La guarda cuidadosa.
Un soldado y un sacristán se disputan los favores de una joven fregona. El soldado, viejo y roto, le guarda la calle a la criada para espantarle a todos los pretendientes inoportunos. Por allí pasará un lamparilla pidiendo para la lámpara de aceite, un mozo vendiendo pasamanería, un zapatero que viene a traer unos chapines para la joven… A todos los espanta. Aparece el amo de casa con quien también se dispone a reñir el soldado porque no lo deja entrar. Llega el sacristán decidido a pasar a la casa, lo que provoca que los tres se enzarcen… Al final, y con la intervención de la señora, la moza decidirá irse con el sacristán como partido más seguro.

La cueva de Salamanca.
Leonarda y Cristina, señora y criada, despiden al señor de la casa (Pancracio) ya que éste se marcha a la boda de su hermana y estará cinco días fuera de casa. Aprovechando la ausencia del marido, invitan esos días a sus amantes, el sacristán y el barbero, a pasarlos en casa comiendo, bebiendo y solazándose. Antes que lleguen éstos, entra en la  casa un estudiante pidiendo albergue. La señora pone reparos pero la criada la convence de tenerlo en casa, porque así les ayudará en las tareas mientras ella disfruta con sus amantes.

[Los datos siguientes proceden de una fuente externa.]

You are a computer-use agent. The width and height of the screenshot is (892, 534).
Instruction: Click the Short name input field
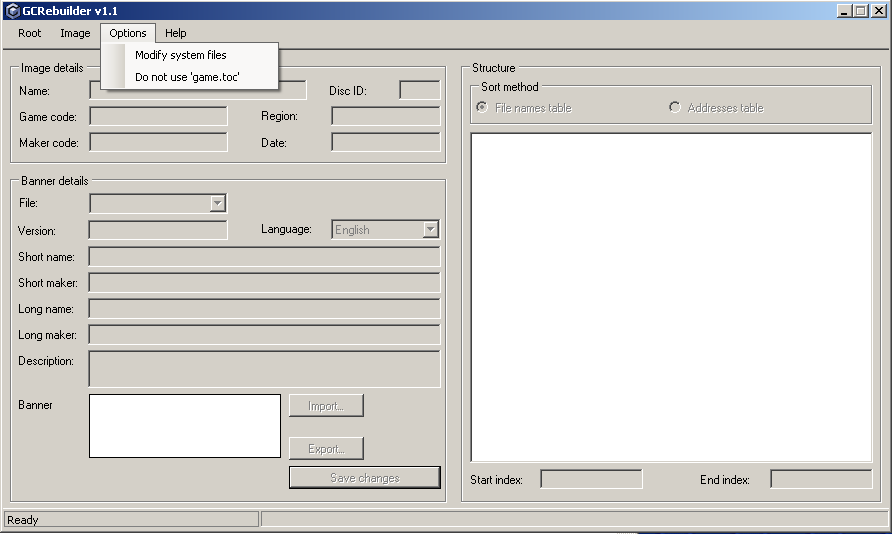tap(264, 257)
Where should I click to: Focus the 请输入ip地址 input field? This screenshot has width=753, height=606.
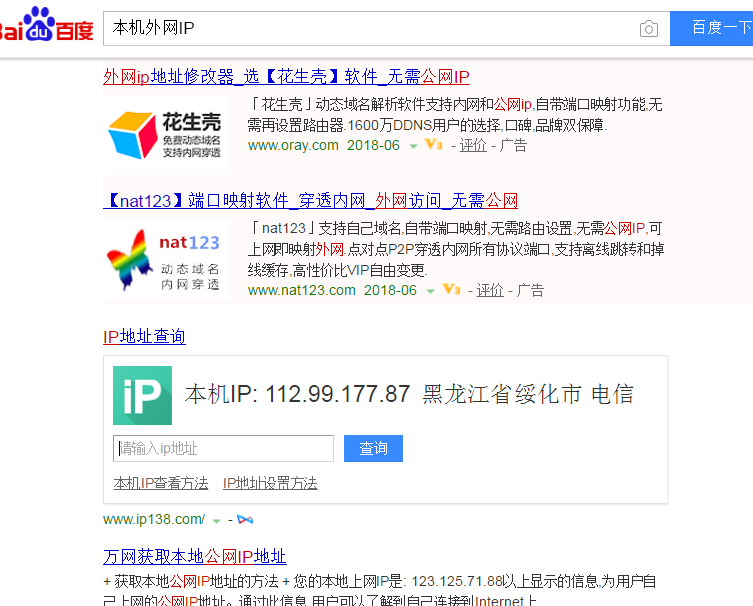223,449
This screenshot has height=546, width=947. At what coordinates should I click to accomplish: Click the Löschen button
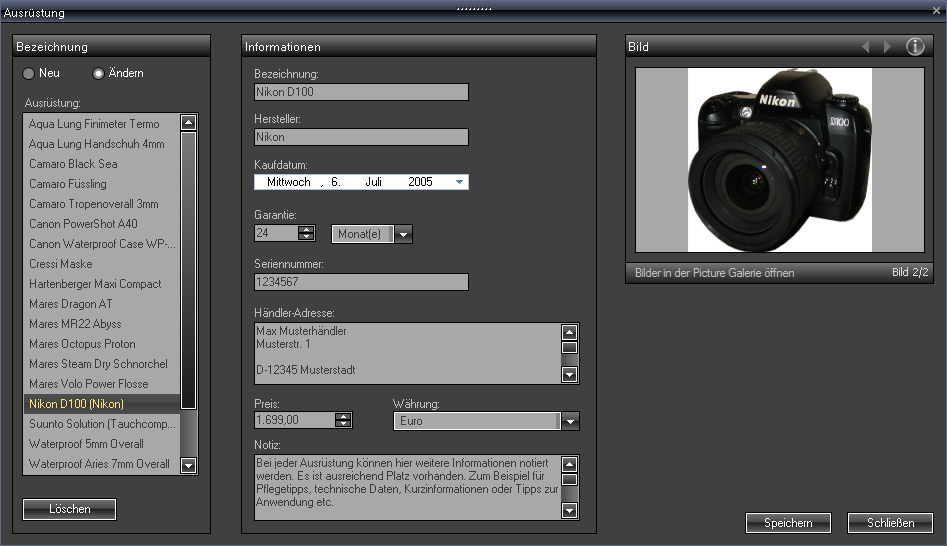(70, 509)
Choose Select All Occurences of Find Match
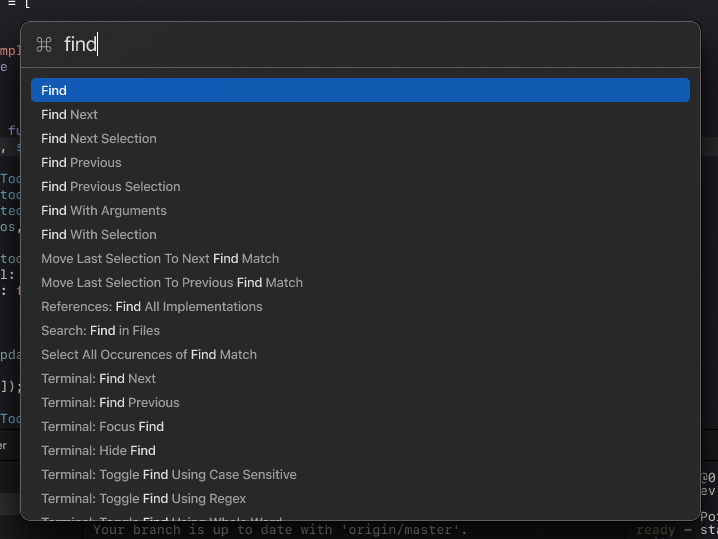This screenshot has height=539, width=718. coord(360,354)
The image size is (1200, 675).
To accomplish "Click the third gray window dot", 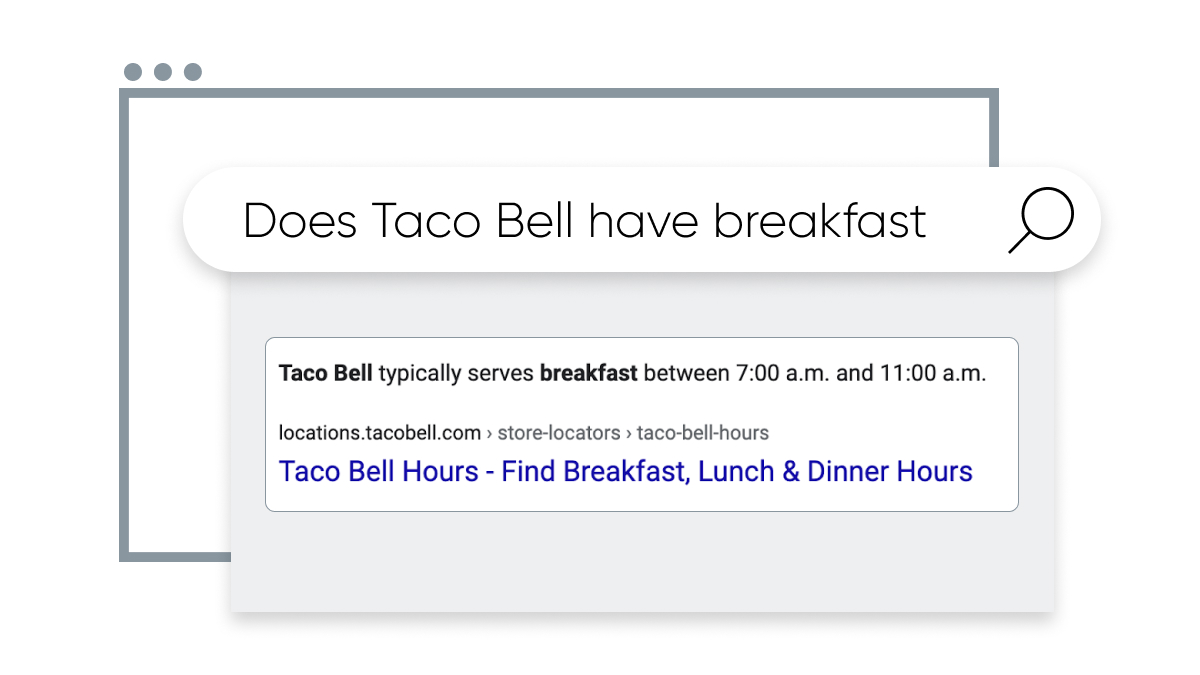I will point(193,72).
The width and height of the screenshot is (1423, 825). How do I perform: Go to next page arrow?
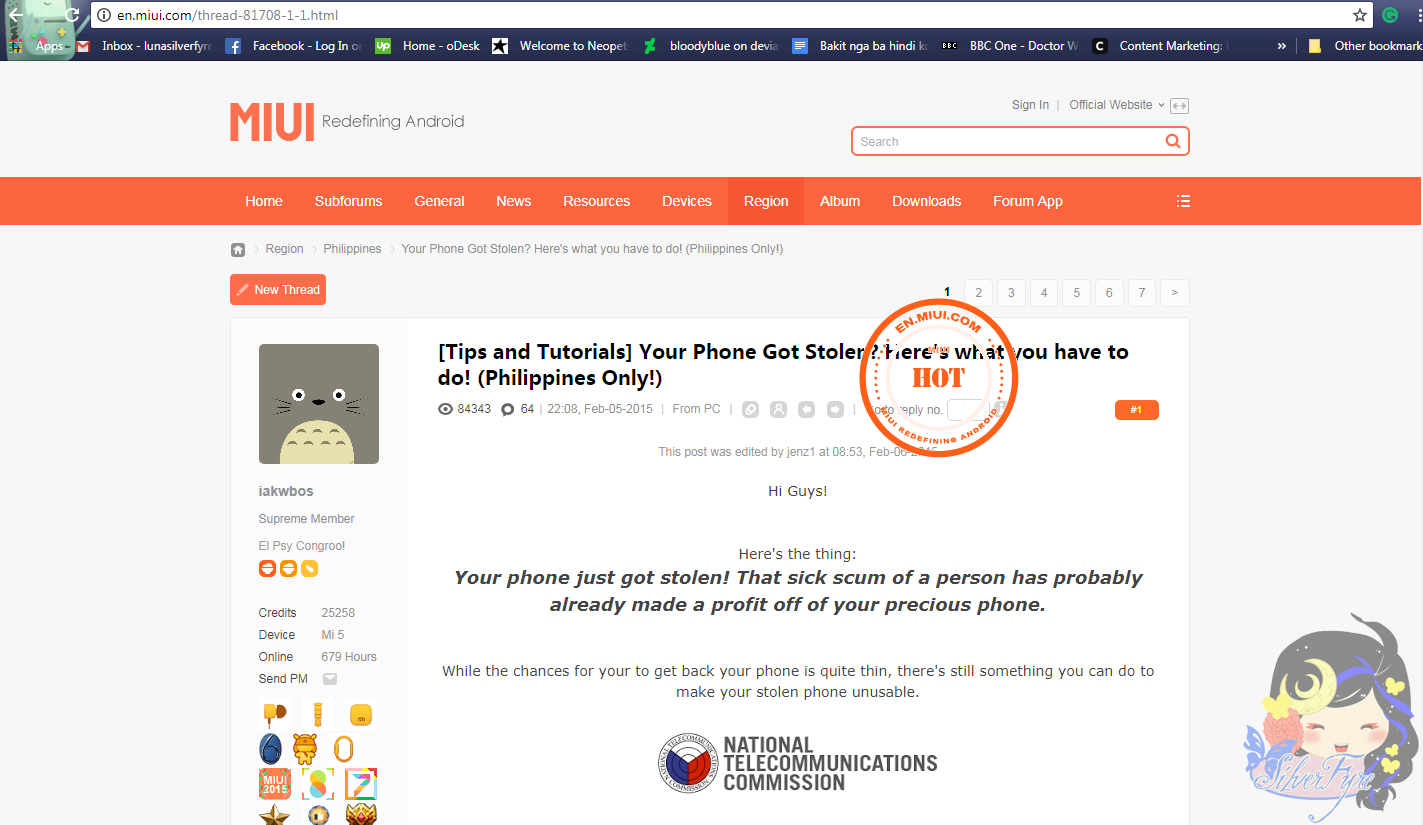coord(1174,293)
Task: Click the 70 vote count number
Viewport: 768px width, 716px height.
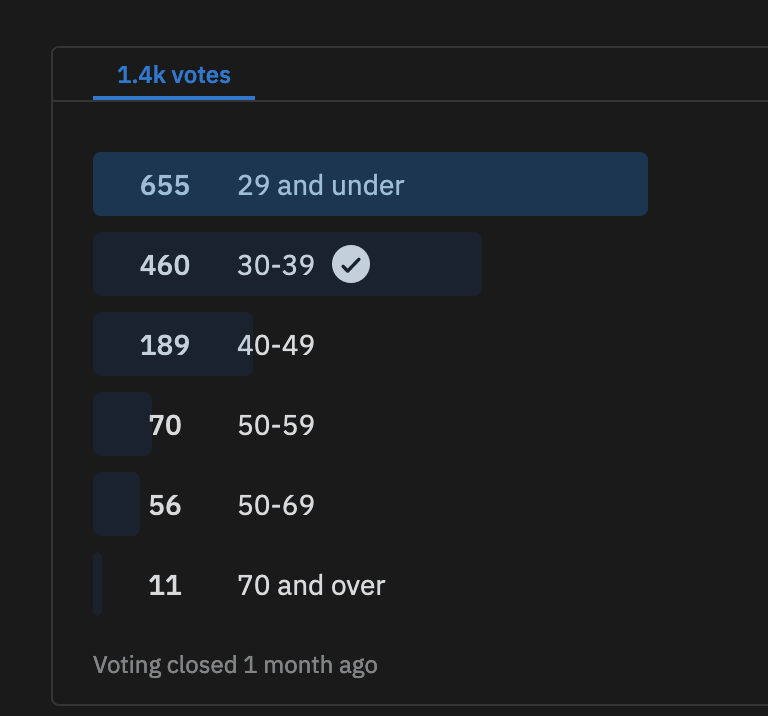Action: 165,425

Tras una pequeña trifulca, al ver los amantes la presencia del estudiante, se deciden a iniciar la fiesta, cuando aparece a la puerta de la casa el marido que, al romperse una rueda del carro, decide volver a su casa. El estudiante toma la iniciativa y hace creer a Pancracio que él con un hechizo puede hacer aparecer demonios. Los amantes, escondidos en la carbonera se disfrazan de tales, creyendo Pancracio que son tales, teniendo lugar un final feliz.